# Supplied entries:
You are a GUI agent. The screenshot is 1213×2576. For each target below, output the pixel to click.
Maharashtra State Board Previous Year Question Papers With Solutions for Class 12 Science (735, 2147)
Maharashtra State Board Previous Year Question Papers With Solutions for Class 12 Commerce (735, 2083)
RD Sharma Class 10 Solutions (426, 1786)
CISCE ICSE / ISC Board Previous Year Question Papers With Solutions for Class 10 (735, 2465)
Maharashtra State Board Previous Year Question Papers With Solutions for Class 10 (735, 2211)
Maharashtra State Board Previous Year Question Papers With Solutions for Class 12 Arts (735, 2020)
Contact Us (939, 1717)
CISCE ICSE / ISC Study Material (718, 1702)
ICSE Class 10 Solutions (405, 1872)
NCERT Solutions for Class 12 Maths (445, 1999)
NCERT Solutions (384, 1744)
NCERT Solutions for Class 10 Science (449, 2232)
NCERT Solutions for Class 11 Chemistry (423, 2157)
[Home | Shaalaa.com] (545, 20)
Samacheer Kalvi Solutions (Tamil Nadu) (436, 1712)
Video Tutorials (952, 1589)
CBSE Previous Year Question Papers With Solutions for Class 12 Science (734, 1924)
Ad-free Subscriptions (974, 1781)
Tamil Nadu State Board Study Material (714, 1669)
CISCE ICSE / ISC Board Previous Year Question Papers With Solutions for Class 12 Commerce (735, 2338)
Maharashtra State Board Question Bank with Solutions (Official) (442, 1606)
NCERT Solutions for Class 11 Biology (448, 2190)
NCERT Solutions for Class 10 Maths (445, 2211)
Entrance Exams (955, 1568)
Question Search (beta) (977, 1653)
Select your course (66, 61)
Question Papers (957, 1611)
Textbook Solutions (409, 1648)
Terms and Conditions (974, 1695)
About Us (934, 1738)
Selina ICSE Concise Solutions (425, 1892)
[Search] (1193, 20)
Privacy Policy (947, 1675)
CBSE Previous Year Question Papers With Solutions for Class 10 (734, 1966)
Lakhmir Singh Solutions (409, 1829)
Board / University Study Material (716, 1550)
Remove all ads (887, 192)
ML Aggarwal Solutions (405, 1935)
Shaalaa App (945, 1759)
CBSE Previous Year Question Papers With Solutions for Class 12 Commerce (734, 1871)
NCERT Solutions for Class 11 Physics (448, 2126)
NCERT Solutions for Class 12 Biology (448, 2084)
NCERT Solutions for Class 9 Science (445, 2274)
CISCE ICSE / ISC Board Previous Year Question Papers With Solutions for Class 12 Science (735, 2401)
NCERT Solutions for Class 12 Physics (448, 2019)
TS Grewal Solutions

# Description of the task:
Each line of the data above containing the string "Papers" is to be copied.

# Answer section:
Maharashtra State Board Previous Year Question Papers With Solutions for Class 12 Science (735, 2147)
Maharashtra State Board Previous Year Question Papers With Solutions for Class 12 Commerce (735, 2083)
CISCE ICSE / ISC Board Previous Year Question Papers With Solutions for Class 10 (735, 2465)
Maharashtra State Board Previous Year Question Papers With Solutions for Class 10 (735, 2211)
Maharashtra State Board Previous Year Question Papers With Solutions for Class 12 Arts (735, 2020)
CBSE Previous Year Question Papers With Solutions for Class 12 Science (734, 1924)
CISCE ICSE / ISC Board Previous Year Question Papers With Solutions for Class 12 Commerce (735, 2338)
Question Papers (957, 1611)
CBSE Previous Year Question Papers With Solutions for Class 10 (734, 1966)
CBSE Previous Year Question Papers With Solutions for Class 12 Commerce (734, 1871)
CISCE ICSE / ISC Board Previous Year Question Papers With Solutions for Class 12 Science (735, 2401)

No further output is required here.